Three-Year Pre–Post Analysis of EBP Integration in a Magnet-Designated Community Hospital

    loading  Checking for direct PDF access through Ovid

Abstract

Background:

Adoption of evidence-based practices (EBP) by registered nurses (RNs) and nurse leaders continues to be a challenge. Although multiple strategies and substantial resources are being invested to advance nursing practice based on evidence, little is known about the long-term impact of these interventions.

Aims:

This study was undertaken to assess nurse leaders' and clinical RNs' beliefs to use EBP, perceptions about organizational readiness for EBP, and frequency of implementing EBP following implementation of multifaceted interventions to achieve and maintain Magnet designation.

Methods:

This retrospective descriptive study compared data from two previously administered online surveys (2008 and 2012) at a mid-Atlantic Magnet-designated community hospital.

Results:

Clinical RNs' self-reported attitudes toward EBP were more positive (2008: M = 53.85, standard error of the mean [SEM] = 0.65; 2012: M = 57.07,SEM = 0.58), as well as their perceptions of organizational readiness (2008: M = 50.72, SEM = 1.20; 2012: M = 81.09, SEM = 0.98), between the two survey years. Contrarily, although nurse leader scores were significantly higher for beliefs (2008: M = 61.15, SEM = 1.23; 2012: M = 60.60., SEM = 0.96), readiness (2008: M = 61.28, SEM = 2.16; 2012: M = 85.18, SEM = 1.64), and implementation (2008: M = 21.35, SEM = 1.72; 2012: M = 19.08, SEM = 1.43) little change was observed in the nurse leader scores between the two survey years compared with clinical RNs.

Discussion:

Results from this study suggest that the multifaceted interventions have had a positive impact on clinical RNs' beliefs and readiness for EBP, but not for nurse leaders. Albeit low, self-reported implementation of EBP by RNs and nurse leaders has been sustained, but has not improved.

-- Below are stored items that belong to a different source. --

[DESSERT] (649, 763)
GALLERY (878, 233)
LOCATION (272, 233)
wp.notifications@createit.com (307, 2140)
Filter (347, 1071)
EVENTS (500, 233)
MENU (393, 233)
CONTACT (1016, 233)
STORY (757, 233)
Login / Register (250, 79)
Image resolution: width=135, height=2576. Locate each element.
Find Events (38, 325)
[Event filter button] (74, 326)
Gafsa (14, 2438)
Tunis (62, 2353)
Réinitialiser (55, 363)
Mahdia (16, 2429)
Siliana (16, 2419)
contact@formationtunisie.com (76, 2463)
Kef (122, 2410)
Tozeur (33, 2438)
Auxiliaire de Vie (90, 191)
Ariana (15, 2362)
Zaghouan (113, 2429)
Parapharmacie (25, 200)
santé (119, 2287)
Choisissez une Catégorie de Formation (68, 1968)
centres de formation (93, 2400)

Linking Evidence to Action:

Leaders must see their role as not only facilitators of EBP but also as active participants practicing EBP. Actively engaging leaders in EBP by serving on interprofessional EBP teams and role modeling these behaviors to staff is critical to EBP implementation. Realistic expectations of RNs for EBP implementation and clear and accessible resources may enhance RNs' willingness to implement. Going forward, it may be necessary to differentiate the expectations of RNs in EBP implementation by clarifying expectations in the process of identification and analysis of evidence from use of EBP in clinical practice.